Johannesburg struggles in its battle against rats

Johannesburg's efforts to curb its rat infestation have largely failed, despite innovative traps and pilot programs. A recent study reveals the dietary habits of local rats, highlighting human food waste as a key factor. City officials insist they remain committed to the fight.

In 2018, a competition in the Msawawa informal settlement near Honeydew pitted the Hamelin trap against traditional city wire traps. The Hamelin, designed like a swing-top dustbin lid that drops rats into a water bucket upon activation with bait such as chicken bone or pap, claimed 81 kills compared to the city's 21 over two weeks.

Despite this success, the Hamelin and the 2014 Integrated Rodent Control Project—piloted in Alexandra with barn owls, education, and traps—have been abandoned. City spokesperson Ayanda Radebe stated, “Rodent Control is a complicated aspect of Pest Control and the Department of Health does its best to deal with the matter. The City is currently looking into developing the approach.” The city's Pest Control Section handles complaints and monitoring, with plans to revise the integrated project.

### [EXTRACTED ENTRIES]
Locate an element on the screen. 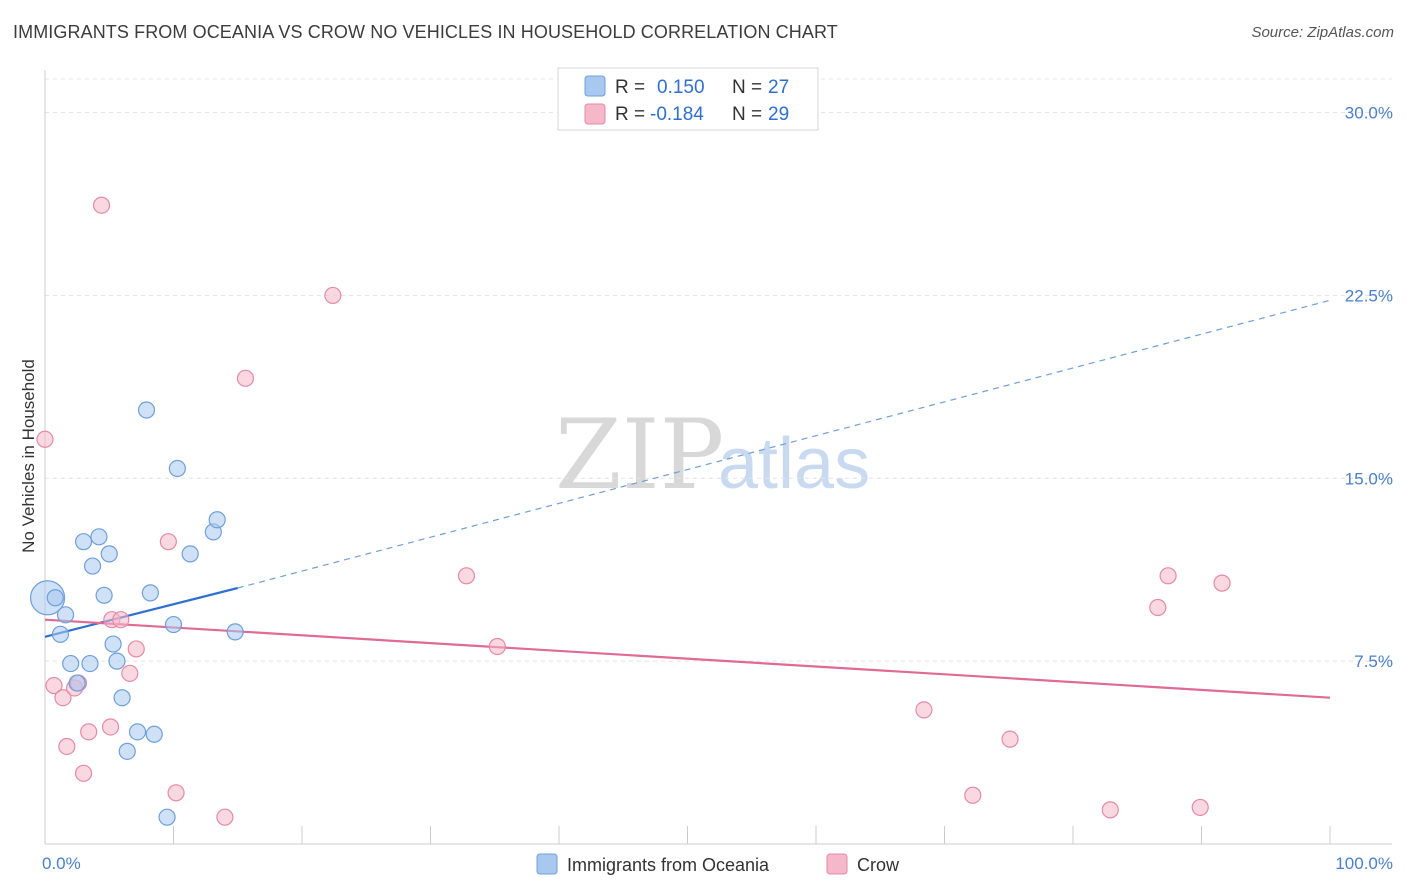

---

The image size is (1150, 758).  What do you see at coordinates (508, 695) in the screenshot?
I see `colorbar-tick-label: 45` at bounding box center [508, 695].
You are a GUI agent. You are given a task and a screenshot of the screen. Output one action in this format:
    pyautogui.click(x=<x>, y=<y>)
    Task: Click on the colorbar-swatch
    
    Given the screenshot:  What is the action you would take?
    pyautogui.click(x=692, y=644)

### [WHAT IS BEING ASKED]
Decide whether each statement agrees with the article on Johannesburg's rats. Answer yes or no for each, quoting the deciding words of the article exactly. 1. In the 2018 competition, the Hamelin trap killed more rats than the city's wire traps. 2. The Integrated Rodent Control Project was piloted in Msawawa. 3. The Hamelin trap is still in use by the city.

### [ANSWER AREA]
1. Yes: "claimed 81 kills compared to the city's 21 over two weeks."
2. No: "piloted in Alexandra with barn owls, education, and traps"
3. No: "have been abandoned."